Uno dei tratti caratteristici di TEFAF è il fondo annuale a beneficio della conservazione di importanti opere museali…
Esattamente. La Gemäldegalerie Alte Meister di Dresda è la vincitrice del TEFAF Museum Restoration Fund 2026, il finanziamento annuale istituito nel 2012 per sostenere musei internazionali nella conservazione e nello studio di opere significative. L’opera interessata quest’anno è La caccia al cinghiale (1616-1618), un monumentale dipinto su tavola di Peter Paul Rubens, probabilmente acquistato direttamente dall’artista nel 1627 da George Villiers, primo duca di Buckingham; entrò poi nella collezione imperiale di Praga e, dal 1749, in quella di Federico Augusto II di Sassonia, rimanendo da allora sempre a Dresda.

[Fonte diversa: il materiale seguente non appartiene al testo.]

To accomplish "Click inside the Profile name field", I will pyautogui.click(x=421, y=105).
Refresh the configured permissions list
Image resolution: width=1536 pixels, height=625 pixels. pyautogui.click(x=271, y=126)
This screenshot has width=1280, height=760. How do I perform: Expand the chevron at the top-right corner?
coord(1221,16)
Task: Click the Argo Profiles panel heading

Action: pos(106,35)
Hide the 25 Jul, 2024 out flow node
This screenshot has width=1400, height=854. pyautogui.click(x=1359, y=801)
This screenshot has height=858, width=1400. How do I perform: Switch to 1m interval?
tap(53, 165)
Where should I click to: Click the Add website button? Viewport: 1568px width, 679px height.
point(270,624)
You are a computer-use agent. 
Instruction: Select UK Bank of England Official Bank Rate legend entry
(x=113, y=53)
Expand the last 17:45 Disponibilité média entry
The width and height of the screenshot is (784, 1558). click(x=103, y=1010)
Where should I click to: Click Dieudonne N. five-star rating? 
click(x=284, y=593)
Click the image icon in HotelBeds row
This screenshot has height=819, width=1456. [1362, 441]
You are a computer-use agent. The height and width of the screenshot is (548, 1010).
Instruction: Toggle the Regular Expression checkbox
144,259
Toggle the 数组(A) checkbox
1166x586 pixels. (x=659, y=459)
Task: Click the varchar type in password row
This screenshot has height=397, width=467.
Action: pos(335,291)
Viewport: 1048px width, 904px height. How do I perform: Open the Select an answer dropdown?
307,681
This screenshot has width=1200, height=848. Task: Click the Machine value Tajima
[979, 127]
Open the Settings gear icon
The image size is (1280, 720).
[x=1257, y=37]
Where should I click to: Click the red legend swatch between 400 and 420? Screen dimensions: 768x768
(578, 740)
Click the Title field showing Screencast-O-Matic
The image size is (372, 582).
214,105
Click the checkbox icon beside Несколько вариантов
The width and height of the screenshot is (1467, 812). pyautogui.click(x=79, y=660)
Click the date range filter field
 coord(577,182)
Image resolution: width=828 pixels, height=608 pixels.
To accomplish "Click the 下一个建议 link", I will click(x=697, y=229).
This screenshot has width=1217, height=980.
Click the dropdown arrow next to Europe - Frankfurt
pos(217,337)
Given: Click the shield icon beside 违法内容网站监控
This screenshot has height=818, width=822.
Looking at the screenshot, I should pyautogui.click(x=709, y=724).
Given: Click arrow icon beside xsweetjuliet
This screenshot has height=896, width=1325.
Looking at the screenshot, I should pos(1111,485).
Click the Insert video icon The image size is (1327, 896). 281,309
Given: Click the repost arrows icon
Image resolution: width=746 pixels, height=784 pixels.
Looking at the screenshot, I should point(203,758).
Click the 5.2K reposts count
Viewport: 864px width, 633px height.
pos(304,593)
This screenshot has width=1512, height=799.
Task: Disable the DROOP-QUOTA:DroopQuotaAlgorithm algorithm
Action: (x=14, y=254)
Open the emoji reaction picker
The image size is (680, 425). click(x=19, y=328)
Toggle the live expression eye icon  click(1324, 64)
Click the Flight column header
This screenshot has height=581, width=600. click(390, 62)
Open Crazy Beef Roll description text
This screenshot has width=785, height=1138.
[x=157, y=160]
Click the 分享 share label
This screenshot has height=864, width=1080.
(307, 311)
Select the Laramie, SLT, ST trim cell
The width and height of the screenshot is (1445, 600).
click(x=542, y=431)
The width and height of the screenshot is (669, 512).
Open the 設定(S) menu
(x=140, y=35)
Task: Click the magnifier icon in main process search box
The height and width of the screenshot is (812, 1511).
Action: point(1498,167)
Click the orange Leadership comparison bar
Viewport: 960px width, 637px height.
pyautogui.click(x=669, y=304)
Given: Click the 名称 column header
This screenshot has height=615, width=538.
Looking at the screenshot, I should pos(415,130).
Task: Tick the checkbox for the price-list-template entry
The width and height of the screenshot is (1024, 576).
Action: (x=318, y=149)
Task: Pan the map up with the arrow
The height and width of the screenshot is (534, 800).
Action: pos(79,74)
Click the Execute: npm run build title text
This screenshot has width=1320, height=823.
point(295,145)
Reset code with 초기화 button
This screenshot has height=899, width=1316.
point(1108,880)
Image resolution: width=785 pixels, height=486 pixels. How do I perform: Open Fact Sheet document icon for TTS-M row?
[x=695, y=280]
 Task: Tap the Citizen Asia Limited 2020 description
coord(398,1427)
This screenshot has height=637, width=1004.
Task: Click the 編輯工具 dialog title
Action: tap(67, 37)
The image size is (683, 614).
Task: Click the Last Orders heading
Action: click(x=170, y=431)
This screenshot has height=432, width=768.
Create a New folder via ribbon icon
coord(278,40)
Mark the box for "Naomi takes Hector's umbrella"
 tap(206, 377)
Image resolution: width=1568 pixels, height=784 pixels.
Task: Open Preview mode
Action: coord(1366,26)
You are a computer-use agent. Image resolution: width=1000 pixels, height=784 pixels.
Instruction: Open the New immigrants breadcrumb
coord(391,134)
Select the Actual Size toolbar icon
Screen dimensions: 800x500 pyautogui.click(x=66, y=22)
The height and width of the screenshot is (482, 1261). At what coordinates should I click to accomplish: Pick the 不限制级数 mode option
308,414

Questo restauro si inserisce in un programma quadriennale di ricerca ed esposizione dedicato alle circa quaranta opere di Rubens conservate a Dresda, il cosiddetto “Gruppo Rubens”. E riconferma la posizione unica di TEFAF come ponte tra il mercato dell’arte, il mondo accademico e quello della conservazione.
Quindi, alla fine della fiera: qual è, oggi, la responsabilità culturale del collezionismo secondo TEFAF?
TEFAF è un crogiuolo di idee, visioni, novità. È un laboratorio di sperimentazioni in cui ciascuno di noi, grazie al confronto, è portato ad aprirsi a una dimensione europea. Negli anni TEFAF, grazie al potere unificante dell’arte, ci ha fatto comprendere meglio la nostra appartenenza all’Europa. Nel metterci davanti a questa che oggi ci sembra un’evidenza, quaranta anni fa i fondatori olandesi della fiera hanno avuto una coraggiosa visione di avanguardia, e questo vale non solo per noi mercanti, ma anche per i collezionisti. Maastricht non ha abdicato a quella visione: mantiene fede a questa volontà di apertura verso il mondo che cambia.